Congress should enact marijuana banking legislation and then tackle the larger issue of legalization, Colorado Democratic Gov. Jared Polis told Democratic senators last week.
“Not only are cash-only businesses targets for crime, cannabis businesses are further disadvantaged compared to other legal businesses by being unable to open bank accounts or obtain loans at reasonable rates,” Polis wrote in a letter to Democratic senators who are seeking comment on broad legalization legislation.
He continued, “The cannabis industry is simply too large to be prohibited from banking opportunities, and the Senate must remedy this harm by bringing this measure up for a vote in the Senate Committee on Banking, Housing, and Urban Affairs immediately.”
The House already has passed legislation that would provide financial institutions that provide services to cannabis-related businesses with a safe harbor from regulatory sanctions. The Credit Union National Association and the National Association of Financially-Insured Credit Unions have endorsed that legislation.

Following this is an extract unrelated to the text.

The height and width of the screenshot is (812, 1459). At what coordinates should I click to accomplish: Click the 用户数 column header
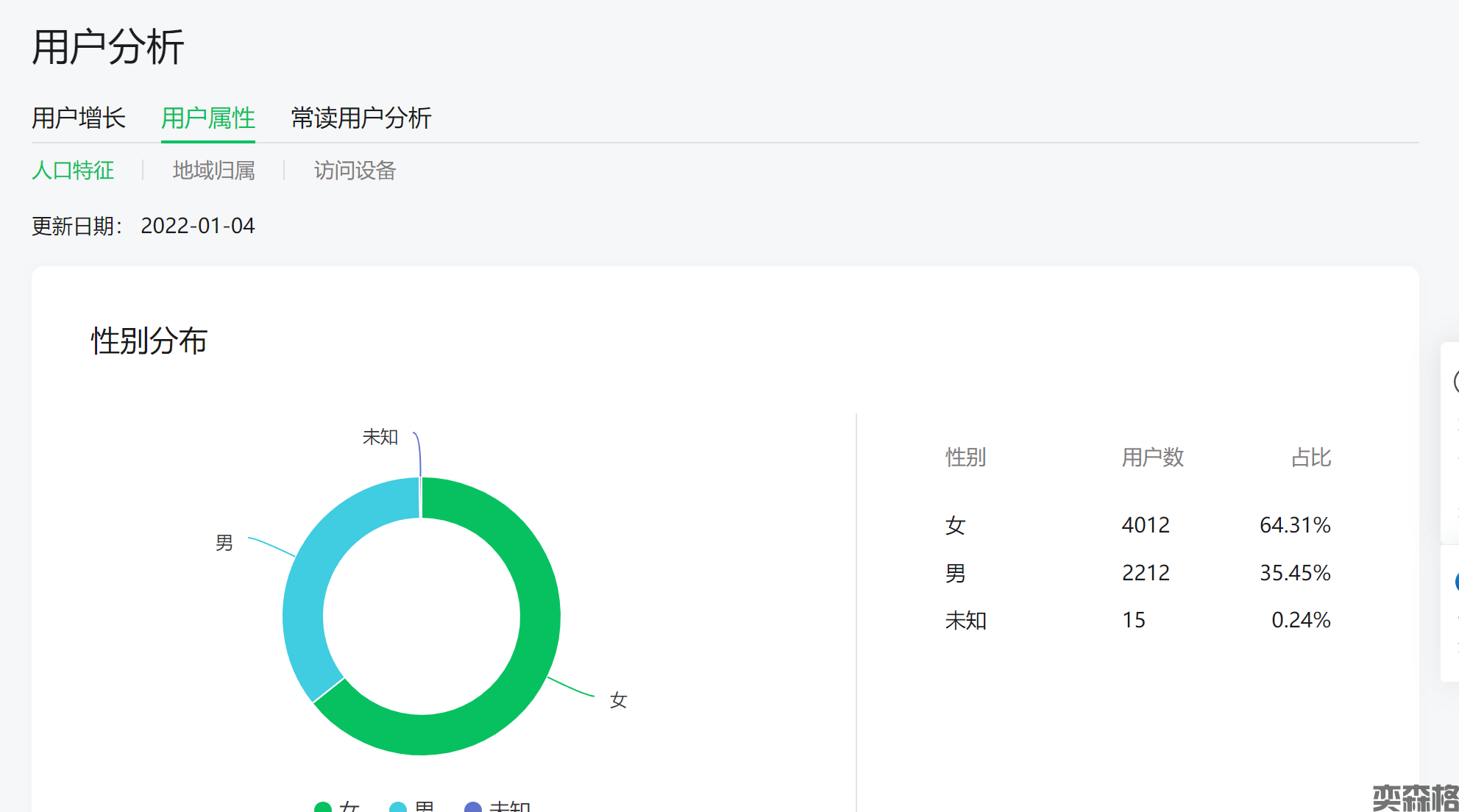1152,457
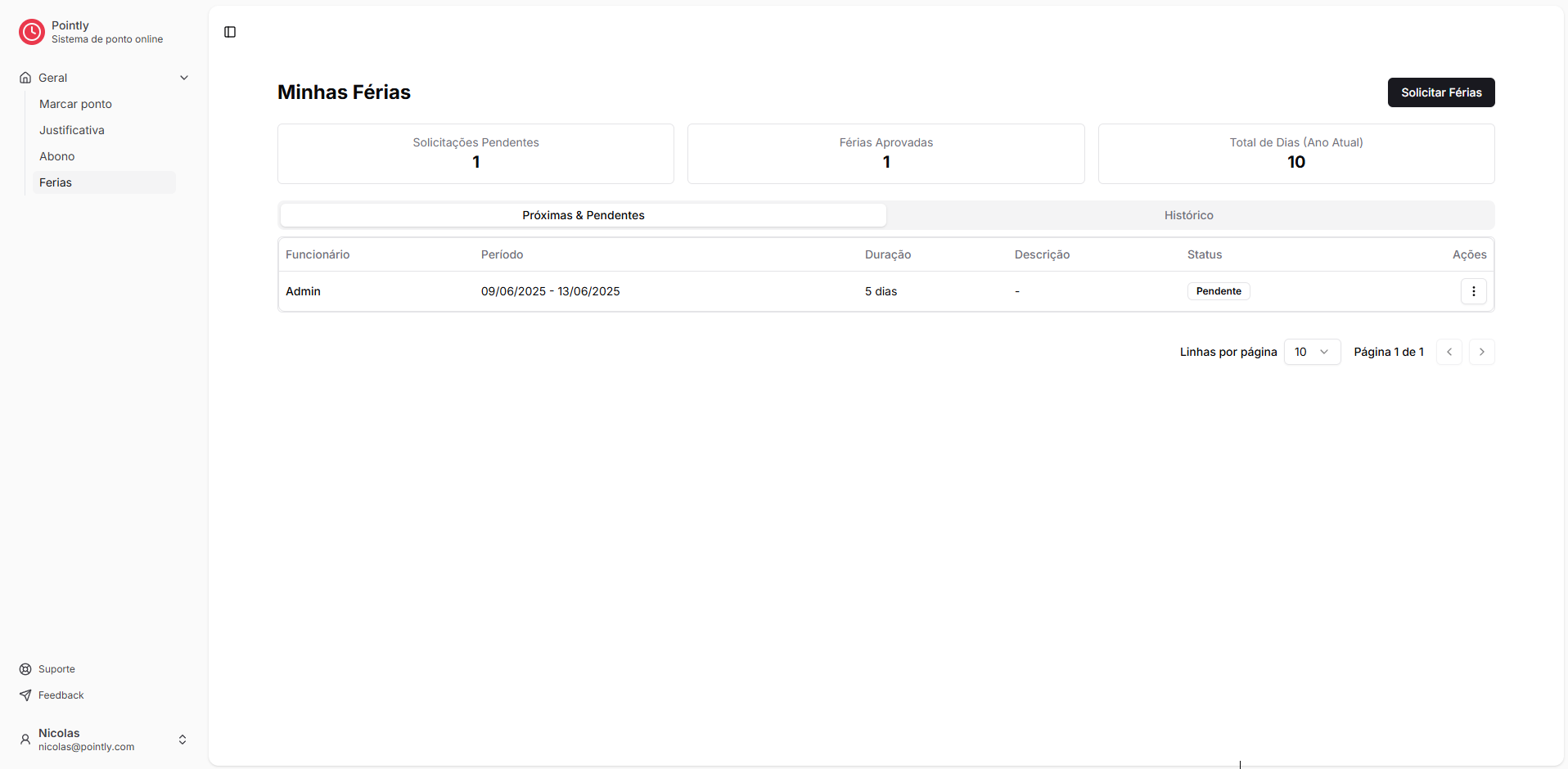Select the Ferias sidebar entry

55,182

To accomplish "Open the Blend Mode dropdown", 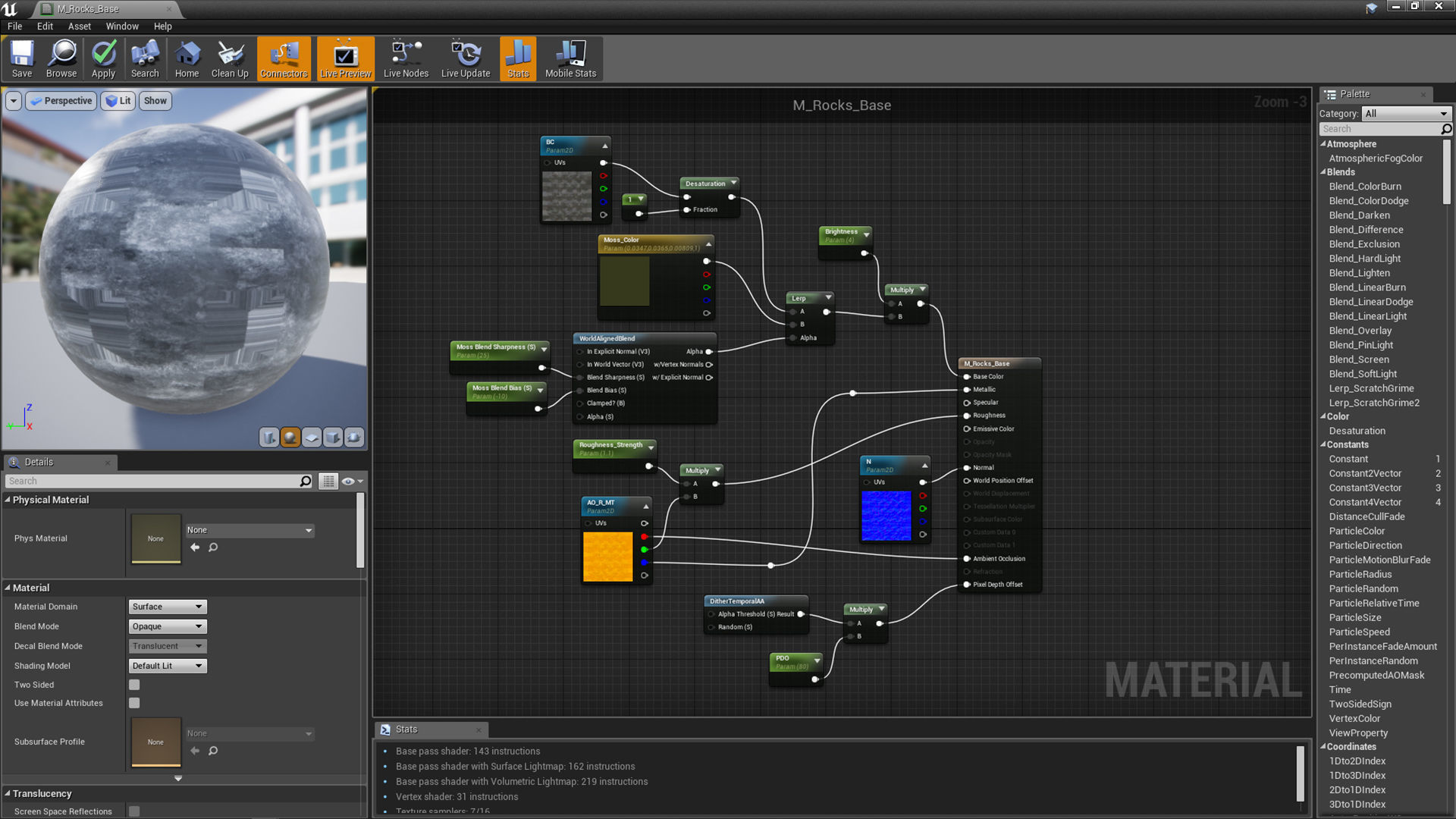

However, key Democratic senators earlier this year vowed to block marijuana banking legislation unless it is enacted as part of a comprehensive federal cannabis legalization measure.
Sen. Cory Booker, D-N.J., went so far as to say, “I will lay myself down and do everything I can to stop an easy banking bill.” Senate Majority Leader Chuck Schumer, D-N.Y., agreed, say that a banking bill would only deal “with a small part” of the issue.
Any marijuana legislation is likely to require 60 votes for Senate passage, creating a huge legislative hurdle.
Polis said that marijuana businesses need access to financial services. He said that in 2020, Colorado reached $2.9 billion in cannabis sales and those sales generated $387 million in state tax revenue. The industry supported more than 43,000 cannabis and ancillary jobs.